Anonymous 07/12/2016 (Tue) 10:20:25 No. 167 del
OP here

Lessons learned:
1) proxychains are not very useful I don't see much point in using them, Tor and VPN is the way to go if you want to access the clearnet. I2P is cool too, but I'm waiting for integration of I2P router in Whonix Gateway to really give it a chance. The classic

"Hey Proxy1, can you please forward "forward to Proxy3; forward to Proxy4; forward to Proxy5; forward to https://encrypted.google.com 'c8e8df895c2cae-some-garbage-here-(encrypted)-166bad027fdf15335b'" to Proxy2? Thanks!"

really proves my point here.
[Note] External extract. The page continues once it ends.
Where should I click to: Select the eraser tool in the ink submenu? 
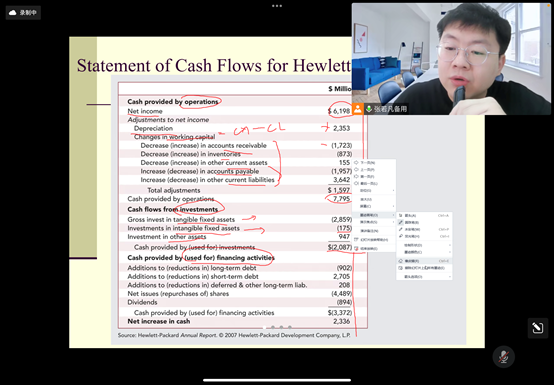[424, 261]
The only time this might be OK is if you're on a VPN through Tor session. At that point, your connection is secure from tampering and so far away from yourself, maybe you could use it to not get your VPN account b&? I'm not sure.
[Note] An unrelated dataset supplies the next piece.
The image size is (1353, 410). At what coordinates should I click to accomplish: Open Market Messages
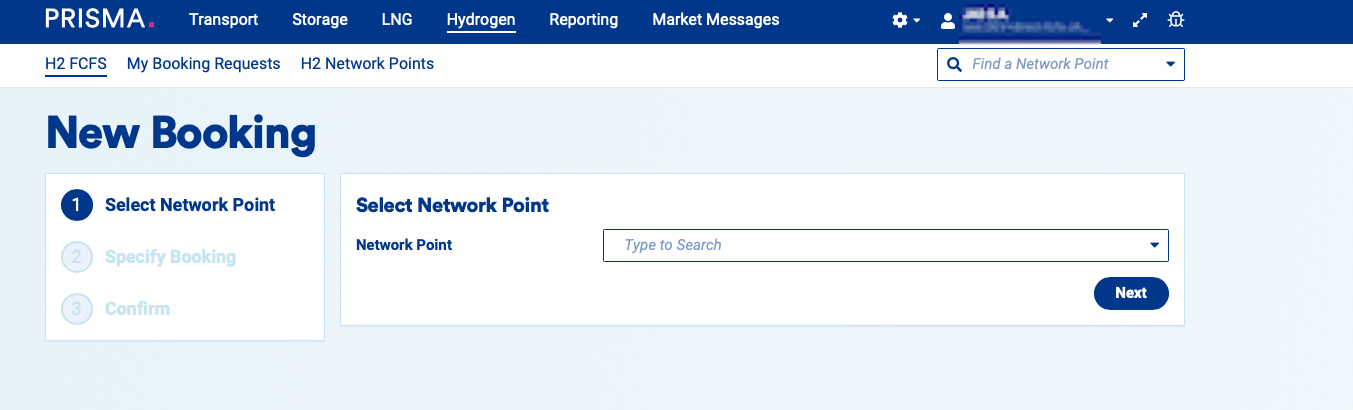715,19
2) VPN through Tor is the best. It's the perfect for browsing clearnet sites, as it avoids the usual captcha or ban you get with Tor, it stops MITM attacks from the Exit Node, and it's not horribly slow. I was streaming youtube content without any stutters at 720p. That's good enough for me. Shoutouts to cryptostorm for letting Tor users not only connect up, but allowing anonymous payment with BTC and through Tor. I didn't like them for a while after one of the main guys got busted, but if I never have to show my true IP I feel safe anyway.

3) Qubes is good. Like, really good. TBH, I feel with Intel ME and SMM on modern CPUs, you're pretty much owned already. Hopefully Xen cleans up their act and secures their hypervisor more to stop these recent VM escape bugs. For serious, if you're using anything that can't libreboot, and you have 8GB+ of RAM, consider using Qubes. The only thing I'd consider more secure would be a classic parabola install on libreboot with the libre kernel and all that jazz. Qubes still has some distinct advantages over that though.

4) RUN A RELAY IF YOU HAVE THE BANDWIDTH. If you use the same internet everyday like me, and if you're pushing tons of traffic (primarily downloading) then it's easier for an APT to deanonymize you. Running a middle relay forces your internet to connect to Entry nodes and Exit nodes all day. You can't possibly know what's going through the relay, so it's like free masking Tor bandwidth. Early NSA papers on the studies of traffic correlation suggested that users who run relays are much harder to deal with.


All in all, I've learned a bunch over time. If anyone is curious about how to run VPN through Tor, I would be willing to write up a simple guide. I know of two ways that would definitely work, one in Qubes specifically and one at the router level, along with possibly another way running from one machine. I'm not too sure if it'd work, I don't have a machine without Qubes on it that'd make it easy to test.